Police have been granted seven days to question five men deported from Singapore for allegedly planning extremist attacks in Bangladesh.

Court Correspondentbdnews24.com
Published : 4 May 2016, 01:27 PM
Updated : 4 May 2016, 02:14 PM

They were produced in court on Wednesday after being arrested at Rampura the day before, according to Police’s Counter-Terrorism and Transnational Crime (CTTC) Unit.

The men, who worked in construction in Singapore, are being suspected for recruiting members for militant group Ansal al Islam, police said in their remand plea.

But their lawyer SMA Barek rebutted the claim. saying, “They have been staying in Singapore legally. They also came home from time to time.
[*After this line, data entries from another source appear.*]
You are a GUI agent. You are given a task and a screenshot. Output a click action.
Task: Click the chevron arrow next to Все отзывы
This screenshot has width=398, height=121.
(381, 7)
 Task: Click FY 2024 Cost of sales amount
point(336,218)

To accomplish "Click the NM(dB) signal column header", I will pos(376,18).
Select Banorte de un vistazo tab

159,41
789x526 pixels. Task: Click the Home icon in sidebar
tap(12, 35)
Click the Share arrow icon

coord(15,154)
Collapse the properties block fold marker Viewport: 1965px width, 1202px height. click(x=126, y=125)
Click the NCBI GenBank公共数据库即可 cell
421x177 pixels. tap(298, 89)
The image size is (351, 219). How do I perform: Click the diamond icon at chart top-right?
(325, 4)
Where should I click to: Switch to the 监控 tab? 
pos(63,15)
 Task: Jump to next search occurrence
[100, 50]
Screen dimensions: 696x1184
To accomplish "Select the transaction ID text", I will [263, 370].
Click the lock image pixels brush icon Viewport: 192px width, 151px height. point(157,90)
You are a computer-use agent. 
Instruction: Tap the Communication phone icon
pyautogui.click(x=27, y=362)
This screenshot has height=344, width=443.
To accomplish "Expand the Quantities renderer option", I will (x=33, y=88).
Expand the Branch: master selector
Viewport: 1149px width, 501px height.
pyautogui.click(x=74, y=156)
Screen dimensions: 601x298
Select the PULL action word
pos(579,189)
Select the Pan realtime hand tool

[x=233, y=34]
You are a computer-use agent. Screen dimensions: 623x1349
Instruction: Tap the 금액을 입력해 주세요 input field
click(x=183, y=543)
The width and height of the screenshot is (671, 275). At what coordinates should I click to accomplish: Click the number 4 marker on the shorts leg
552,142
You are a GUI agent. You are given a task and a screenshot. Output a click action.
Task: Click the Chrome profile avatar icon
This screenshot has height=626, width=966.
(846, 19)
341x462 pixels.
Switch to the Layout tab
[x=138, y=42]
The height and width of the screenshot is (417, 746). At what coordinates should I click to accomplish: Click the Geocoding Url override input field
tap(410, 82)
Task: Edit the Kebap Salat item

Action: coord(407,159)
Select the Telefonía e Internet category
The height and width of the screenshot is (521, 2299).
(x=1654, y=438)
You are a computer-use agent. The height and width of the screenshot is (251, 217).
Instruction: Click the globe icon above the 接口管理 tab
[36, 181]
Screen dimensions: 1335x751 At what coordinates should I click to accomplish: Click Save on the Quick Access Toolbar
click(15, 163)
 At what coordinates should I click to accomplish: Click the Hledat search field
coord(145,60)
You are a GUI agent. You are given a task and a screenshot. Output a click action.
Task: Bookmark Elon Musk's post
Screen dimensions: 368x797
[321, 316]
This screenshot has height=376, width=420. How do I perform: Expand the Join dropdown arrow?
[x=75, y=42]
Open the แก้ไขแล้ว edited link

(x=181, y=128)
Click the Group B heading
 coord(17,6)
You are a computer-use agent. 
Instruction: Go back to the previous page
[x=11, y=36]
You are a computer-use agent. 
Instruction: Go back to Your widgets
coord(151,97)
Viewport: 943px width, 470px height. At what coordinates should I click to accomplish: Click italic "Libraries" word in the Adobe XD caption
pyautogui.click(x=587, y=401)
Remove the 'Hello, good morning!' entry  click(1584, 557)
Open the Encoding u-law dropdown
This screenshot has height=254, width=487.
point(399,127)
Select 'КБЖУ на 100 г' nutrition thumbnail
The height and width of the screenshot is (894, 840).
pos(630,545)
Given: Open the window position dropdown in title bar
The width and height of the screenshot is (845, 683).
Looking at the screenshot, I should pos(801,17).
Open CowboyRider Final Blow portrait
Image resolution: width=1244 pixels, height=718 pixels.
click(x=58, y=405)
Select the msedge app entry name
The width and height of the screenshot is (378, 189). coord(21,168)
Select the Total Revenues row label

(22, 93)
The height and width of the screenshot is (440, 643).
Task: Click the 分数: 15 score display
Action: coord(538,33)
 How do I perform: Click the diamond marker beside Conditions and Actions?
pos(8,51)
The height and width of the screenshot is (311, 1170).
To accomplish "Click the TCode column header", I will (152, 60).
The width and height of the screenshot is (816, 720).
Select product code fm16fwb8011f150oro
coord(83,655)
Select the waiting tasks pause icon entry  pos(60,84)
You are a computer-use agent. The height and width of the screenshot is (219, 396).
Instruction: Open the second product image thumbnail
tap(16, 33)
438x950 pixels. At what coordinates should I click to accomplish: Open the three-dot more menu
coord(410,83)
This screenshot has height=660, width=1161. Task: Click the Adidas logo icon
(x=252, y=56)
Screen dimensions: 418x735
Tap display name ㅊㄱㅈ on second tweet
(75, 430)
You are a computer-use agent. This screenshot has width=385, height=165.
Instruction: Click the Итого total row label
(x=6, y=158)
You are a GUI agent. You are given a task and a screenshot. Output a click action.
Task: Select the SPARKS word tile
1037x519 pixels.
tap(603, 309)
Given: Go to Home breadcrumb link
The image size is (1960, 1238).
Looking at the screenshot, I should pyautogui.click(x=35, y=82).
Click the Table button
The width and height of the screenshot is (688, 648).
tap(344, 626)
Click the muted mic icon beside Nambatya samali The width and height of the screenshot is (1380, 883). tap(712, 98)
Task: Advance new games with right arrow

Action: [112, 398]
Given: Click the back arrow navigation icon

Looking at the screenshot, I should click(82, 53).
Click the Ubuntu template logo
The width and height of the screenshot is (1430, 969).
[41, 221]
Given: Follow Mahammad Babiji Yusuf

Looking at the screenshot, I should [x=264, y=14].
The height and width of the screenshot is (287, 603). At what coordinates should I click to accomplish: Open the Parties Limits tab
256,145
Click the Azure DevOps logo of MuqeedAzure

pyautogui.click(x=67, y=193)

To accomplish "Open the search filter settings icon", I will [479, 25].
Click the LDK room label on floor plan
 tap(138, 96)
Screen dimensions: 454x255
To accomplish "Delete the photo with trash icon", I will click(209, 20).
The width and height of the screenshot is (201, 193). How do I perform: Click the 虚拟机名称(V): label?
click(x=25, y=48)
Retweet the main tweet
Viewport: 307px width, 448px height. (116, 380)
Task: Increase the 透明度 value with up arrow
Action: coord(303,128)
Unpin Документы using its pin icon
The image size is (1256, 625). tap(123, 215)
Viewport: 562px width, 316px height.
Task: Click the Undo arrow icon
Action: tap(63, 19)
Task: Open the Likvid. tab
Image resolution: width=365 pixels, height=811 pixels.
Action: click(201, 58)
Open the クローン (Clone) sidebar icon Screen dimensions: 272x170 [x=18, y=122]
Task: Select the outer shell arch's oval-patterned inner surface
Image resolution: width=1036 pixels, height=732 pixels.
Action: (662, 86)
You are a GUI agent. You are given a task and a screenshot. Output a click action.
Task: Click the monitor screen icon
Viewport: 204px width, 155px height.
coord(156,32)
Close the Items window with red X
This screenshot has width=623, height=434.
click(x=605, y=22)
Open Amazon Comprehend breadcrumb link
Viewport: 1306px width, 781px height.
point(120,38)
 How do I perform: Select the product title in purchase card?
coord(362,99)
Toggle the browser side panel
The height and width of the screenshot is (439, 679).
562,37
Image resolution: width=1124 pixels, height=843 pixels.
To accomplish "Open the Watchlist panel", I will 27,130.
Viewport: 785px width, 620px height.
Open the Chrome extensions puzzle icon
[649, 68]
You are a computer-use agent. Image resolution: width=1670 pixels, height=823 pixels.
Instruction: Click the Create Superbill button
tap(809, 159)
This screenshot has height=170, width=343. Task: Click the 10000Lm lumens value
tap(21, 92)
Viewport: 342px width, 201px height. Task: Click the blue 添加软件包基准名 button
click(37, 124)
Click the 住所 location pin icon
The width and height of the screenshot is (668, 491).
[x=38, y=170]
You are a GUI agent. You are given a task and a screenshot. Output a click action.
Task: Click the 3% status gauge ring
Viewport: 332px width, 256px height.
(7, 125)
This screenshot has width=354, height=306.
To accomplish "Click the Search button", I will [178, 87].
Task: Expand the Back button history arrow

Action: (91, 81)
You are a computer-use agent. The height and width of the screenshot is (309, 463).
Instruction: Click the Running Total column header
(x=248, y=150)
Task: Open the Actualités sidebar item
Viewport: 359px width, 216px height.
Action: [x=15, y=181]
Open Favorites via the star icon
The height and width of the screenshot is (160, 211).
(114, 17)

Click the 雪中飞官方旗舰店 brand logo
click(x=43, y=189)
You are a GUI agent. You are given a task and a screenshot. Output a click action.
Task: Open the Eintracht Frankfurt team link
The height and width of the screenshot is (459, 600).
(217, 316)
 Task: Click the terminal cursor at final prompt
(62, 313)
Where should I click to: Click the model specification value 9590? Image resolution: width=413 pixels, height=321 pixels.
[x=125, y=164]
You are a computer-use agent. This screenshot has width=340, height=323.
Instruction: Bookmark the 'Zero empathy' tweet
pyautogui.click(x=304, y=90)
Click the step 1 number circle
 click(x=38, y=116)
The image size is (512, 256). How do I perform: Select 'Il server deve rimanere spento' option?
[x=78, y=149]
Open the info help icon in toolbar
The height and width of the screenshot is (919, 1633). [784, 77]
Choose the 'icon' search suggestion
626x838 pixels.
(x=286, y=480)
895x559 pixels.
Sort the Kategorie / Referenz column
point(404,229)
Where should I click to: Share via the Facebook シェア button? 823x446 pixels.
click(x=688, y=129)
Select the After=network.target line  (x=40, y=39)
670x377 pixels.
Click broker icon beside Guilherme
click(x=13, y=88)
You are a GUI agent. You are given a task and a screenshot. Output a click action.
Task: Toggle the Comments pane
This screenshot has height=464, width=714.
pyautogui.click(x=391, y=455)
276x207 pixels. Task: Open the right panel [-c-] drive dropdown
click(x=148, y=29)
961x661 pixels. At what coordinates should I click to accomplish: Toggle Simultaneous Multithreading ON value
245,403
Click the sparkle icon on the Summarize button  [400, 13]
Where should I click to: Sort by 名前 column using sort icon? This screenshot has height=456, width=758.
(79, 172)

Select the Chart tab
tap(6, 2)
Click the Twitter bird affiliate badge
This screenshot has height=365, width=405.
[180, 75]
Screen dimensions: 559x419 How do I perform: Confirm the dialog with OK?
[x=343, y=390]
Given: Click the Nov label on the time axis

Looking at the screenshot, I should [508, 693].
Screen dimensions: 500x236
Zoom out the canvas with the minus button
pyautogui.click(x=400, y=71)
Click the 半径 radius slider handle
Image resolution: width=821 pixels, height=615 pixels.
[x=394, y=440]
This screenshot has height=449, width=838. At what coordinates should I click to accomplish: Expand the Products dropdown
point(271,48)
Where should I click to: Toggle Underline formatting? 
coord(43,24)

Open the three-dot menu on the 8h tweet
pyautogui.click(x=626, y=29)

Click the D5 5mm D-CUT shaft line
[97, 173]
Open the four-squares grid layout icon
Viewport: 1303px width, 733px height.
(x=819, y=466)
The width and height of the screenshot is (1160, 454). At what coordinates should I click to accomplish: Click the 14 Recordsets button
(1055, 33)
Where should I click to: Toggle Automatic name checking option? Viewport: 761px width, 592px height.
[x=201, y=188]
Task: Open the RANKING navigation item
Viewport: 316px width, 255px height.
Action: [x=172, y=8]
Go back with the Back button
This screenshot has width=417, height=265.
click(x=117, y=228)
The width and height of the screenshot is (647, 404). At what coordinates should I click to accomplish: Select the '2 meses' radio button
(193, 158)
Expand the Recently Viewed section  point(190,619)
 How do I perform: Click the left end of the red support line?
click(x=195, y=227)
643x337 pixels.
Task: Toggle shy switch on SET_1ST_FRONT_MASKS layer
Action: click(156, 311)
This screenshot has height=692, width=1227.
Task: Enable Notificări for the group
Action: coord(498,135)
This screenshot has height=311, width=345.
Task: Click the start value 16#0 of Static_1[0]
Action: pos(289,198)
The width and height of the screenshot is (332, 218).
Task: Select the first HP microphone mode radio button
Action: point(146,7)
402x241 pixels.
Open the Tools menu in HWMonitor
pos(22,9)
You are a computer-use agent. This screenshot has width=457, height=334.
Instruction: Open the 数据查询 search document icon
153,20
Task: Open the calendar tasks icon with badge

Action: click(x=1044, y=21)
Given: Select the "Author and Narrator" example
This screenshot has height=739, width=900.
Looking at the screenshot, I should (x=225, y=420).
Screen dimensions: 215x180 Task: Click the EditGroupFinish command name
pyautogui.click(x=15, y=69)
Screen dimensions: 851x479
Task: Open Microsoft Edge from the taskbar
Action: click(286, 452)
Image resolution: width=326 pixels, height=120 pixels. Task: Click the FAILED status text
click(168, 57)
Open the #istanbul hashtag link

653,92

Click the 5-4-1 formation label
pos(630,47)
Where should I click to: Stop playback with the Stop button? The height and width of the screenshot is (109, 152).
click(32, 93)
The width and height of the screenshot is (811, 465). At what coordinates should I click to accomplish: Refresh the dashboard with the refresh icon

They are not involved in extremist activities.”

But Additional Chief Metropolitan Magistrate Ali Masud denied them bail and ordered that they be questioned for seven days each, said Assistant Commissioner Mirash Uddin of the court police’s prosecution wing.

Deputy Inspector General (DIG) Monirul Islam, who heads the CTTC, announced the arrests on Tuesday. He said the men were sent home a few days back and were under surveillance on suspicion that they had been recruiting militants.

Police claimed they were radicalised in Singapore after they travelled there in 2007. They had no prior charges levelled against them in Bangladesh.

Singapore on Tuesday announced that it arrested eight more Bangladeshi nationals who it said were part of a clandestine group which they called Islamic State in Bangladesh (ISB).

Members of the ISB, founded by 31-year-old worker Mizanur Rahman, were planning to wage a 'jihad' in Bangladesh, according to the southeast Asian country’s Internal Security Department.

In January, 27 Bangladeshi construction workers were arrested in Singapore on charges of supporting ‘Islamist groups including al-Qaeda and Islamic State’. Twenty-six of them were deported.

Fourteen of the 26 have since been jailed in Bangladesh on "terror charges", police said, but denied they had any link to the Islamic State or al-Qaeda.